↓↓↓
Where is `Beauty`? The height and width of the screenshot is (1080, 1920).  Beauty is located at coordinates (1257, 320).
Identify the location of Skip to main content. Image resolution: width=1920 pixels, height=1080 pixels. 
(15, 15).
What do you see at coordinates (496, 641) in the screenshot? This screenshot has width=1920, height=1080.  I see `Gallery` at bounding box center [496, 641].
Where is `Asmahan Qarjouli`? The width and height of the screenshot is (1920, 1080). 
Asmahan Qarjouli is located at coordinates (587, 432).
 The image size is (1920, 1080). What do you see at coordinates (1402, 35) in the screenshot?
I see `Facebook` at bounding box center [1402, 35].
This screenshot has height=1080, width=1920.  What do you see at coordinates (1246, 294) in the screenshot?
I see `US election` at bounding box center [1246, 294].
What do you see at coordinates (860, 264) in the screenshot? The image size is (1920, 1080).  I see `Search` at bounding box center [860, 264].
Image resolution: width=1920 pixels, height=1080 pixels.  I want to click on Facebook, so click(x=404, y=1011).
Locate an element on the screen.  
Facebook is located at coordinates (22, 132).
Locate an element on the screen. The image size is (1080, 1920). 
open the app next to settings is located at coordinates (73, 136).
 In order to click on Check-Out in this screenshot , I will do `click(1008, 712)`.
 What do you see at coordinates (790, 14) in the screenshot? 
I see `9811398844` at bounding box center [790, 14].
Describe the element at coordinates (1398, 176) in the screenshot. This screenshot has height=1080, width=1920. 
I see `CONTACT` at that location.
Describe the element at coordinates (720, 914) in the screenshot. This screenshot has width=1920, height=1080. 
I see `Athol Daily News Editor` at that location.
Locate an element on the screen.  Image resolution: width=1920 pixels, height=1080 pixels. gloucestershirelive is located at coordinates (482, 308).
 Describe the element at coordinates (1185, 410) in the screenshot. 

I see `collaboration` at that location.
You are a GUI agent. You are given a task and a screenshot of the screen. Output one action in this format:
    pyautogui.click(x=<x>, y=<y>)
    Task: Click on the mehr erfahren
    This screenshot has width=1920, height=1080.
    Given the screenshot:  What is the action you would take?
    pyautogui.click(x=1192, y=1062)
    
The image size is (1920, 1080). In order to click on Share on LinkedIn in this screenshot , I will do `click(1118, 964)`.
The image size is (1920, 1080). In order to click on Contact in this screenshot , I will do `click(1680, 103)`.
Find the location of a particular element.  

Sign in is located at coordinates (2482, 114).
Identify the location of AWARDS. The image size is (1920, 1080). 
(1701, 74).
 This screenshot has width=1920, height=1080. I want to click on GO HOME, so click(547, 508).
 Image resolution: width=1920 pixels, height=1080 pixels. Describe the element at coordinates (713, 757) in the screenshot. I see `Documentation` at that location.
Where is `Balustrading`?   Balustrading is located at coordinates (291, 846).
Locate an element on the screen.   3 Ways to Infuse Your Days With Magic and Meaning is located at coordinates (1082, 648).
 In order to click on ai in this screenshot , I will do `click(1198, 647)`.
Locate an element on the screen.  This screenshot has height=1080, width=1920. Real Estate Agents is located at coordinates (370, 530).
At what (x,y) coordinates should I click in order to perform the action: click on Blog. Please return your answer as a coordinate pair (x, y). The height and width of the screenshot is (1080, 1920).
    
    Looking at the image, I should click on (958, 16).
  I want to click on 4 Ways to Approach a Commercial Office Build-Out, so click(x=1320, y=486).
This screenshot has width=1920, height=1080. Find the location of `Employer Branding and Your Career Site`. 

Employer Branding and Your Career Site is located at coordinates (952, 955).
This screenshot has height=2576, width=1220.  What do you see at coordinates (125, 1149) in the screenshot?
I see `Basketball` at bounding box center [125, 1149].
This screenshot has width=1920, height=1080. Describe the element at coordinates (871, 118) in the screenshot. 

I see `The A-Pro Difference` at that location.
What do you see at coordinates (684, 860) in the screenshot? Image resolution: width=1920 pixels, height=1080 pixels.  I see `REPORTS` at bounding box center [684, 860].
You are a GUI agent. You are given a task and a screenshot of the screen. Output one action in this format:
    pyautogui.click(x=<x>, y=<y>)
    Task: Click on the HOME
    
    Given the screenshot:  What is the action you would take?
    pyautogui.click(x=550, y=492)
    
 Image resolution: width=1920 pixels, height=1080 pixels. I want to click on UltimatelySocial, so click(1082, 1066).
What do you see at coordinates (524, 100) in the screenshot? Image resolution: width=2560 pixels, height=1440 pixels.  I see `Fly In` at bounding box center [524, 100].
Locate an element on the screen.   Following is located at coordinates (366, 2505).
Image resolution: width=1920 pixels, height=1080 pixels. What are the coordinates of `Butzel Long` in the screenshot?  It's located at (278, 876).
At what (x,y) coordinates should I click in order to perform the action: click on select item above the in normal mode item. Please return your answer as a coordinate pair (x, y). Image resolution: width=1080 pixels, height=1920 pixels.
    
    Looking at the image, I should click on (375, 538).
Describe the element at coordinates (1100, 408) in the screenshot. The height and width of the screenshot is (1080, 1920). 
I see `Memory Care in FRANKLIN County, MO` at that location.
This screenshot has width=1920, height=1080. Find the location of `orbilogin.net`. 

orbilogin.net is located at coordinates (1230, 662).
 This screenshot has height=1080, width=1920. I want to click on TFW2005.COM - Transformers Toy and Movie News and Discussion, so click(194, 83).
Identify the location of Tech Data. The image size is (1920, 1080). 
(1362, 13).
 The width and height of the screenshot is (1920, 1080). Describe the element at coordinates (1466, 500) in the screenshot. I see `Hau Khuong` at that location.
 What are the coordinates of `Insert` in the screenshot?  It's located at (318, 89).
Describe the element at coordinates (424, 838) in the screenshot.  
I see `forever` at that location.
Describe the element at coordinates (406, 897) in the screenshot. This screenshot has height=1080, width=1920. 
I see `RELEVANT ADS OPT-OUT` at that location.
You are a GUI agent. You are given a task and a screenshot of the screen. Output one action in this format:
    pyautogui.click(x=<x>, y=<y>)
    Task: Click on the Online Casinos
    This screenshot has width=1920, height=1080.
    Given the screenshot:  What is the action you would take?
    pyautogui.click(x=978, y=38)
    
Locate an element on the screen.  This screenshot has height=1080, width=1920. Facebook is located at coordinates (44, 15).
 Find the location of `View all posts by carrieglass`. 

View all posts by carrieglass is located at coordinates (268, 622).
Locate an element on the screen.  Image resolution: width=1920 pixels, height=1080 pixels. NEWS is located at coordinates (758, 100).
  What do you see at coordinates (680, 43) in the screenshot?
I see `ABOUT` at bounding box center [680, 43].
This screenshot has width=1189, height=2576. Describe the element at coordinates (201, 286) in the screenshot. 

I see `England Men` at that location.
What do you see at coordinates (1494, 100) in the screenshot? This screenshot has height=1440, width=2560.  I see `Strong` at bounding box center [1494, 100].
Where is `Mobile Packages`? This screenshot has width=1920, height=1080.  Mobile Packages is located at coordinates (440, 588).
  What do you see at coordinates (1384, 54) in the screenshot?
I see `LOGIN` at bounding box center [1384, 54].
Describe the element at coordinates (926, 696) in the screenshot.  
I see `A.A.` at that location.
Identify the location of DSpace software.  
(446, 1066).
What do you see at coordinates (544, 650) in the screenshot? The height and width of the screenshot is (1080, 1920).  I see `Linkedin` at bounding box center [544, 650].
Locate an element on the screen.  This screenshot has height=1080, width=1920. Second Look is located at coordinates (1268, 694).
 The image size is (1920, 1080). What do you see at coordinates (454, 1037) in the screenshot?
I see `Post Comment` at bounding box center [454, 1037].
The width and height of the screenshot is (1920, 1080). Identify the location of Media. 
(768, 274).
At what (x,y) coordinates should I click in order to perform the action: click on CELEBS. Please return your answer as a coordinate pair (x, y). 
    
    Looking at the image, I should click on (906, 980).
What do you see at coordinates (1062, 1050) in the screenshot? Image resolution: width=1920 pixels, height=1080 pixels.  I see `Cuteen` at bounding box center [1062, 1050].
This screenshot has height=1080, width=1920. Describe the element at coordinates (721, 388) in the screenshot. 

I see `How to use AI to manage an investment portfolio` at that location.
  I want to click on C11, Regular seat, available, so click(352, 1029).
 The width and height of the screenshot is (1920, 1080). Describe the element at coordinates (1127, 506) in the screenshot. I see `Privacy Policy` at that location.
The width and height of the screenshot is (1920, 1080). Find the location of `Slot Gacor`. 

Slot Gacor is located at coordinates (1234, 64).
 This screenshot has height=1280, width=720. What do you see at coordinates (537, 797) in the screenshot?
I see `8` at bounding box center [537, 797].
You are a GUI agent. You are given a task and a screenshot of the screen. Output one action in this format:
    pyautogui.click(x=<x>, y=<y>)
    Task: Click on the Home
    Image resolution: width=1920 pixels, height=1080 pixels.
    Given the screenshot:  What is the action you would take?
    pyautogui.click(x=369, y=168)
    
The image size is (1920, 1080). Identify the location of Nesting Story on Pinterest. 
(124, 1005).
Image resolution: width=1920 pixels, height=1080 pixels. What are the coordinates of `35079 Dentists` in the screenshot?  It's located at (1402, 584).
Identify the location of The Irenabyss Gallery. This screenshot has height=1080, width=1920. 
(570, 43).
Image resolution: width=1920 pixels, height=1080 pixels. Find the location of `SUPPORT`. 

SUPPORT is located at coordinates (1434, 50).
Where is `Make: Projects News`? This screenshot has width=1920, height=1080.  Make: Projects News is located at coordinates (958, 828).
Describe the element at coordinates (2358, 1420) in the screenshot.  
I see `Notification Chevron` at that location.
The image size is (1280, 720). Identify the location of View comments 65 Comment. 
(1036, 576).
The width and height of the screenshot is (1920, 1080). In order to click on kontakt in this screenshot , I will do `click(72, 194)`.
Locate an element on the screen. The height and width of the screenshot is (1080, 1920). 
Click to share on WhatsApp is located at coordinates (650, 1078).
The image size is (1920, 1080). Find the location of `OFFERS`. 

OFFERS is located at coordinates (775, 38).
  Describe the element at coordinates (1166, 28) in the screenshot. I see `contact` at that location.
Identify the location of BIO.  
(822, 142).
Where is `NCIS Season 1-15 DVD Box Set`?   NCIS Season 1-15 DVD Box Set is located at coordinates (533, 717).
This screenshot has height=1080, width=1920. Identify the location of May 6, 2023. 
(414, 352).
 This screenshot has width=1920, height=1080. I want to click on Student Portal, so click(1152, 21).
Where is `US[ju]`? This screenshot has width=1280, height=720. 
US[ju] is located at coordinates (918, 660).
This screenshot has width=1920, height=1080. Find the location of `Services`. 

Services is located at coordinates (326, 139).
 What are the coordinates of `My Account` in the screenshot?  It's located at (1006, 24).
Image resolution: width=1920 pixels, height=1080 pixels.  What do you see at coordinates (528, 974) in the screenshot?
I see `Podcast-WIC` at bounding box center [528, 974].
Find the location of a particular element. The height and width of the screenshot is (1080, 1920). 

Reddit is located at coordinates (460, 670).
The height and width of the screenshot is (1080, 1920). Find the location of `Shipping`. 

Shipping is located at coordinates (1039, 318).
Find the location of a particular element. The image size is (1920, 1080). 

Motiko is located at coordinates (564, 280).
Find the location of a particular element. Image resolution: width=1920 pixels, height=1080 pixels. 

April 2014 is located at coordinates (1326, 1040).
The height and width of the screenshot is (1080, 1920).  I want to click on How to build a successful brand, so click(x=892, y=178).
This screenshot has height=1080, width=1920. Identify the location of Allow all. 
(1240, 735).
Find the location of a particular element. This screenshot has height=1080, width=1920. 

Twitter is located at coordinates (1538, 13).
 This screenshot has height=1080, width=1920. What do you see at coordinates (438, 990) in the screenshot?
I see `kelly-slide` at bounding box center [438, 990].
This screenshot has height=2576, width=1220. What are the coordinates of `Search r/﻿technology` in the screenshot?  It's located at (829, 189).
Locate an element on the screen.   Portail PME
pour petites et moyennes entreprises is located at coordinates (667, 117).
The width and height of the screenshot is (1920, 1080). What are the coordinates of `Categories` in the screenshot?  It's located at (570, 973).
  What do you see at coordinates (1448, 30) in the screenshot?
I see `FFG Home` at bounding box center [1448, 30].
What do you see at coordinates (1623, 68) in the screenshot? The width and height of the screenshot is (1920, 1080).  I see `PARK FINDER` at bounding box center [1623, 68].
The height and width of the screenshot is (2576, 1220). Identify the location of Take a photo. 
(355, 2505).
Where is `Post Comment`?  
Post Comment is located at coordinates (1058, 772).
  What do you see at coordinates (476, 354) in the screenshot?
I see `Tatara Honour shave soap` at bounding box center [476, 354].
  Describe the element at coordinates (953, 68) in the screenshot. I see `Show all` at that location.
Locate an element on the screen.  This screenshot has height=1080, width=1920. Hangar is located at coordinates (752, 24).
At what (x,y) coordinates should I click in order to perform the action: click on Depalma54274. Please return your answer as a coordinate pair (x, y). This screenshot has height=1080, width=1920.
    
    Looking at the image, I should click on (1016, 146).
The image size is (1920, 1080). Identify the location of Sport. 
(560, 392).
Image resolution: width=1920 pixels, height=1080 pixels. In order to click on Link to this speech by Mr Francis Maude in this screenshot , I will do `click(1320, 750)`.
↑↑↑
▸ **YOUR GOAL**
Reproduce the material verbatim, starting at its first line and ending with the line that contains "What do you see at coordinates (496, 641)", including both of these lines.

▸ **IN RESPONSE**
Where is `Beauty`? The height and width of the screenshot is (1080, 1920).  Beauty is located at coordinates (1257, 320).
Identify the location of Skip to main content. Image resolution: width=1920 pixels, height=1080 pixels. 
(15, 15).
What do you see at coordinates (496, 641) in the screenshot? This screenshot has width=1920, height=1080.  I see `Gallery` at bounding box center [496, 641].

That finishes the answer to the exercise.